**Exercise 1:**
Reproduce word for word the part of the statistics notes starting at "95% of effect" and ending at "definition of a CI?".
**Exercise 2:**
For each statement below, say yes or no depending on whether it agrees with the statistics notes, and quote the deciding words from the notes exactly. (a) A low standard deviation means the data points are close to the mean. (b) A confidence interval gives a range of plausible values for the sample mean. (c) Incidence rate uses person-time as its denominator.

**Text excerpt:**

When the data is normally distributed
What are population values?
The true values of a measure in a population. They define the population.
• Mean, μ
• standard deviation, σ
What is a sample statistic?
The value of the measure in a sample of the population. It is calculated from the observations in the sample
• Sample mean, x̄
• Sample standard deviation (SD), s
What is sampling error?
Information gained from a single sample is the “best estimate” of what is true in the population
• In truth, the sample statistic may be somewhat larger or smaller than the true population value (i.e. uncertainty)
• This is due to sampling error
What is standard error?
It is the measure of the accuracy of the sample estimate. It calculates how far from the true (but unknown) population value the sample estimate is likely to be - basically, how large an error we are likely to be making.
The standard error of the mean would be calculated as: = SD/ square root of n = s/ square root of n
What are the two main methods of statistical inference?
Hypothesis testing (significance testing) Estimation (confidence intervals)
What does low SD indicate?
Data points are close to the mean
What does high SD indicate?
Data points are far from the mean
95 of values lie within how many SDs of the mean?
2 (1.96 to be precise)
How do you calculate a CI range of values?
95% of effect estimates for ‘large’ samples have values
between(effect - 1.96 SE) and (effect + 1.96 SE). SO, you would calculate as:
For 95% CI for diff = MEAN ± (1.96 x SE) = upper value
= MEAN - (1.96 x SE) = lower value
95% CI (upper value to lower value)
Describe the relationship between p values and confidence intervals
If the ‘no effect’ value falls outside the CI then the result is statistically significant
• Confidence intervals and P-values present complementary information
• Confidence intervals show the range within which the true treatment effect is likely to lie
• P-values measure the strength of the evidence against a hypothesis of particular interest: the null hypothesis
How is a CI determined?
CI is determined by the Standard Error – a measure that combines SD and sample size, n. Standard Error (SE) = SD/ square root of n
What is the definition of a CI?
A confidence interval provides a range of plausible values for the POPULATION mean, not the SAMPLE mean
What does a p-value measure?
The strength of the evidence against a
hypothesis of particular interest: the null hypothesis
What is the definition of incidence?
The number of NEW cases of a disease/condition during a population at risk of developing the disease/condition during a specified time period
How is cumulative incidence different from incidence rate?
Incidence rate uses person-time (the sum of the disease-free time) as the denominator, incidence uses the number of people at risk of developing disease/condition during a specified time period
what is the definition of cumulative incidence?
o The cumulative incidence or risk of a disease is the
probability that the disease occurs during a specified time period.

**Material provided:**
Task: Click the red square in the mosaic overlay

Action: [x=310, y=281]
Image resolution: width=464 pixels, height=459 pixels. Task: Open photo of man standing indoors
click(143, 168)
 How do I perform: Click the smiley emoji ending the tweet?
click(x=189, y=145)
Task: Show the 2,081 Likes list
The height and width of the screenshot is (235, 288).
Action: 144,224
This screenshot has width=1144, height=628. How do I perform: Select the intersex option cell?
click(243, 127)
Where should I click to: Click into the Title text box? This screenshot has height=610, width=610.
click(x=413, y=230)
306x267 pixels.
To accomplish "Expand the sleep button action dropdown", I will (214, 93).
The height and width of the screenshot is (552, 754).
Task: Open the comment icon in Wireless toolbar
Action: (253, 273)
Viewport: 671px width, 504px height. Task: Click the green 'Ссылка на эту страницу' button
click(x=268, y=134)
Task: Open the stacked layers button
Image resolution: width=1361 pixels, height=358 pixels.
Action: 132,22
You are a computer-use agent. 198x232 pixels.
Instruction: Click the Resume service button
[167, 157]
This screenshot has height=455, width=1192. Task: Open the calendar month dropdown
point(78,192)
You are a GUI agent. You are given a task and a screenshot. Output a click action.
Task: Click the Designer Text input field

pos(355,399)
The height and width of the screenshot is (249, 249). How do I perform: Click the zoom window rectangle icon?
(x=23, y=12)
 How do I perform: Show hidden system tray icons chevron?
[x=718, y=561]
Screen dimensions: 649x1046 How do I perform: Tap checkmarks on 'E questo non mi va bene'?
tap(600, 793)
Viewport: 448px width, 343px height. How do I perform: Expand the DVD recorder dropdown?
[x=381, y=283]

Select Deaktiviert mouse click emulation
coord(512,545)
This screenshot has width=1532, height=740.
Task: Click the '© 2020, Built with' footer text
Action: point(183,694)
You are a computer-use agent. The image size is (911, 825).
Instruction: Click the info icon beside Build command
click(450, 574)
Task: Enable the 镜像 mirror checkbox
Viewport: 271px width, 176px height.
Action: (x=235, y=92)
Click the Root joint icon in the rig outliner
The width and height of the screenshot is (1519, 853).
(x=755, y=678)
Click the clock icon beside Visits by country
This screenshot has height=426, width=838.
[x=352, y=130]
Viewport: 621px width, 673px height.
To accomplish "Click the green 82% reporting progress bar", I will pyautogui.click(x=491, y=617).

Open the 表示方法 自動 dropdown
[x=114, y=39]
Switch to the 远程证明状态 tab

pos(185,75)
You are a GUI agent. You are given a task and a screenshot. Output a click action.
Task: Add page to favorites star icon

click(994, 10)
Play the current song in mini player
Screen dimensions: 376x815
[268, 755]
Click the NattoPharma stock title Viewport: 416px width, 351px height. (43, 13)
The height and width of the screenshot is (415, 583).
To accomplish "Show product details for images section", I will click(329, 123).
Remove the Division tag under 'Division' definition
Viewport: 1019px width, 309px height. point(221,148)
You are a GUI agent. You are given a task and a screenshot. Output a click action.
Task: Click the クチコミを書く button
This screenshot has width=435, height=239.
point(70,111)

**Expected answer 1:**
95% of effect estimates for ‘large’ samples have values
between(effect - 1.96 SE) and (effect + 1.96 SE). SO, you would calculate as:
For 95% CI for diff = MEAN ± (1.96 x SE) = upper value
= MEAN - (1.96 x SE) = lower value
95% CI (upper value to lower value)
Describe the relationship between p values and confidence intervals
If the ‘no effect’ value falls outside the CI then the result is statistically significant
• Confidence intervals and P-values present complementary information
• Confidence intervals show the range within which the true treatment effect is likely to lie
• P-values measure the strength of the evidence against a hypothesis of particular interest: the null hypothesis
How is a CI determined?
CI is determined by the Standard Error – a measure that combines SD and sample size, n. Standard Error (SE) = SD/ square root of n
What is the definition of a CI?

**Expected answer 2:**
(a) Yes: "Data points are close to the mean"
(b) No: "A confidence interval provides a range of plausible values for the POPULATION mean, not the SAMPLE mean"
(c) Yes: "Incidence rate uses person-time (the sum of the disease-free time) as the denominator"